Report all lines below with the word "accomplish".

--- START ---

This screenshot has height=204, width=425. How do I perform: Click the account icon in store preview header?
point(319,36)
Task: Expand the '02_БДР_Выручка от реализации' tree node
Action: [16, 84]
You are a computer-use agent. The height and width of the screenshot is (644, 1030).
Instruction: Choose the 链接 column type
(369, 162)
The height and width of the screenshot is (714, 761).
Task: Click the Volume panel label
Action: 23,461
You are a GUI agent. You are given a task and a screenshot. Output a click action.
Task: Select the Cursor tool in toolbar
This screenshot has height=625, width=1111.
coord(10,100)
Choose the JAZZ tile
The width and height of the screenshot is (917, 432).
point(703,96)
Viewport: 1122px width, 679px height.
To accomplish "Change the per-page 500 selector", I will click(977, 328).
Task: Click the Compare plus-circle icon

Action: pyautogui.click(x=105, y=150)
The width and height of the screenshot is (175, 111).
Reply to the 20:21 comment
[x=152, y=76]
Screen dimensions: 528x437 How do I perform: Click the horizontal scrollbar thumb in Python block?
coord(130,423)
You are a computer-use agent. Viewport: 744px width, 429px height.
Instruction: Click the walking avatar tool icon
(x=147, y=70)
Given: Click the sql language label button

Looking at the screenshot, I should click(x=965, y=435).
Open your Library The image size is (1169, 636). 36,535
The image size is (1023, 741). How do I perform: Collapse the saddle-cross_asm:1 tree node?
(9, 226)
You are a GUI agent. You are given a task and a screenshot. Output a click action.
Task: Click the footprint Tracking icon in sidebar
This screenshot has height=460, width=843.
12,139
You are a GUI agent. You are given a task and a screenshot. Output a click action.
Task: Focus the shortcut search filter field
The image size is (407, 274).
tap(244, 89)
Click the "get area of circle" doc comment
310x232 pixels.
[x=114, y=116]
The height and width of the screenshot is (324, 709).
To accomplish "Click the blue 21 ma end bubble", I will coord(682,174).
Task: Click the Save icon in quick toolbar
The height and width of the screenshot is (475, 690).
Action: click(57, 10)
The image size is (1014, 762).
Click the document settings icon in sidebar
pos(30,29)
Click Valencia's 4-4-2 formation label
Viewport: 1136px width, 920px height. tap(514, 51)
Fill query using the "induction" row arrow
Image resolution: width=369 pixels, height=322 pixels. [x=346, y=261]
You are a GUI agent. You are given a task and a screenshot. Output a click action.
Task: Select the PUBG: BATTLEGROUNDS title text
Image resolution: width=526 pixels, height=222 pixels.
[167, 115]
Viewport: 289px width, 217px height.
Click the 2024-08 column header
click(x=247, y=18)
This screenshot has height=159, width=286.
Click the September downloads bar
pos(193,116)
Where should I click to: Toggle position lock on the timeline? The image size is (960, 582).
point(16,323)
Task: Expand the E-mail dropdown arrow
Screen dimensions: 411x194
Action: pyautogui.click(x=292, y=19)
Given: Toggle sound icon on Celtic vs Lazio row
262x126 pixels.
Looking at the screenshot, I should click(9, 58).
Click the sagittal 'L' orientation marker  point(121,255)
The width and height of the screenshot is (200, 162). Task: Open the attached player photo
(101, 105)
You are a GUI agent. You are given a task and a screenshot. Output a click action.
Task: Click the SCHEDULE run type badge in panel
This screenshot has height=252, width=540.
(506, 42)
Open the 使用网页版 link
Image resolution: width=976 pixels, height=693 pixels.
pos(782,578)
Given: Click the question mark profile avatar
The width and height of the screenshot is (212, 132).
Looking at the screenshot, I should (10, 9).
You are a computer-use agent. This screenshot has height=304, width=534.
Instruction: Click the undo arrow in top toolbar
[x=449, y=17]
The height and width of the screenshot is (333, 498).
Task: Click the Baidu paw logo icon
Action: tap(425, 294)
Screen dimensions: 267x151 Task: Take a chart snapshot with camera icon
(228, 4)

--- END ---

Solution to this task -
To accomplish "Change the per-page 500 selector", I will click(977, 328).
To accomplish "Click the blue 21 ma end bubble", I will coord(682,174).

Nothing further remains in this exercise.